Ambisonic format is the most effective method to capture location sound

There are a number of ways to capture the location sound.  However, the most effective method is to record in an ambisonic format which utilises four channels capturing the sound in all directions, along with discrete sound sources such as dialogue or any required diegetic sounds that are part of the scene.  The latter can then be positioned accordingly within the 3D soundfield by employing specialist spatialisation software within audio editing application or a game engine.  This approach enables VR audio content makers to work with an adequate resolution within the virtual space for positioning sound components across four, 16 or more virtual or physical channels.

Ambisonic sound offers a number of significant benefits that play a crucial role in making experiences as realistic as possible.

-Firstly, sound that was captured in all directions then enables the user to move their head and body while wearing any head-mounted display, and with a use of head-tracking system perceive their own dynamic position within the space in relation to the surrounding environment.

-Second, greater channel count offers more accuracy in positioning individual elements within the 3D space. This avoids everything coming from the same general direction as is common when listening to music, but lacking in realism when comes to creating a metaverse or offering your audience an authentic 360° video experience.

Why is this essential?

The considerations mentioned above are essential due the phenomenon described as a head-related transfer function (HRTF), which is a response that informs how our ears perceive sound from own position in space.  Collectively, head-related functions for both ears give a perception of binaural sound, enabling us to effectively identify a location and a distance of sound sources by constantly receiving sonic information to measure sound intensity and the time difference between sounds arriving to both ears.  We re-create this psychoacoustic process in post-production to then achieve a latency-free, real-time binaural rendering via a close approximation of personal HRTF.  It is essential to take human physiology into consideration when making audience fully immersed and enjoy their experience, be it a story, game or cognitive therapy etc.

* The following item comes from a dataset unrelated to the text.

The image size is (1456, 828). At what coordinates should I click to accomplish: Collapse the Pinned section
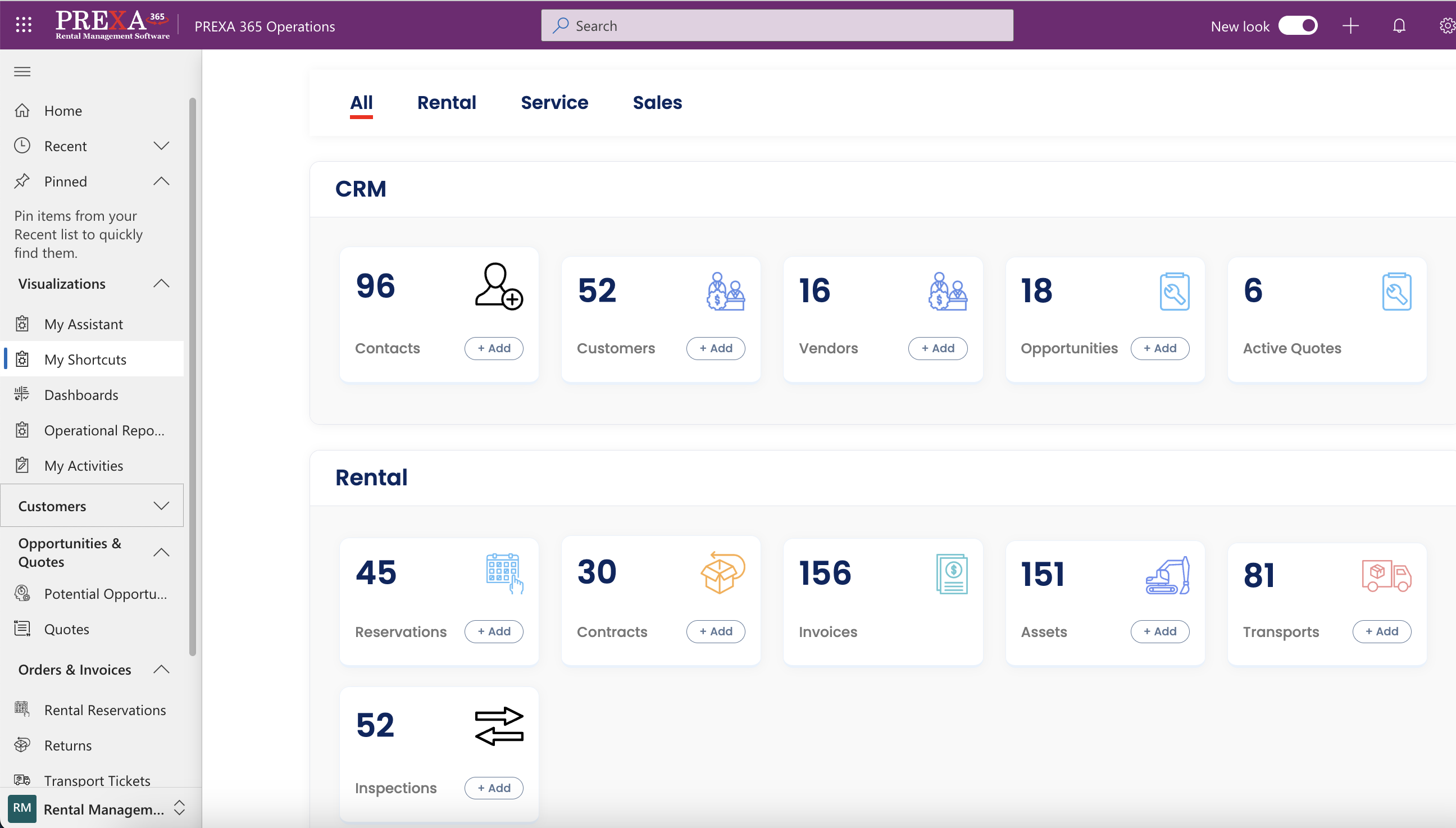click(x=161, y=181)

The use of audio in marketing campaigns to guide your audience in 360° content

Unlike 2D content where a viewer can see the entire field of view in one direction, the 360° environment presents challenges as well as the opportunities for creative content makers when it comes to constructing the narrative.  Spatial audio can be an effective tool to lead or surprise your audience.  By looking in one direction at any given time, the viewer can easily miss out on what is behind them or sidewards, by implementing sonic cues within the space we can control or suggest a narrative.  By helping our audience to navigate through their point of view, we can ultimately guide them to and encourage them to engage with a specific element within the experience.

What is more important?

When combined effectively, fully integrated visual and sonic perception work in perfect harmony that enables us to see, hear, feel and appreciate the beauty and richness of our world.  Virtual reality already proved its effectiveness in video storytelling, gaming, educational training, social interaction and medical applications.  In order to make any of the above experiences successful, it requires a coherent approach of applying sound and visual content to make it as effective for its purpose as possible – more immersive, more authentic and as the result more engaging, more memorable, more empathetic, more fun and ultimately good enough to have a desire to come back and experience it again and again.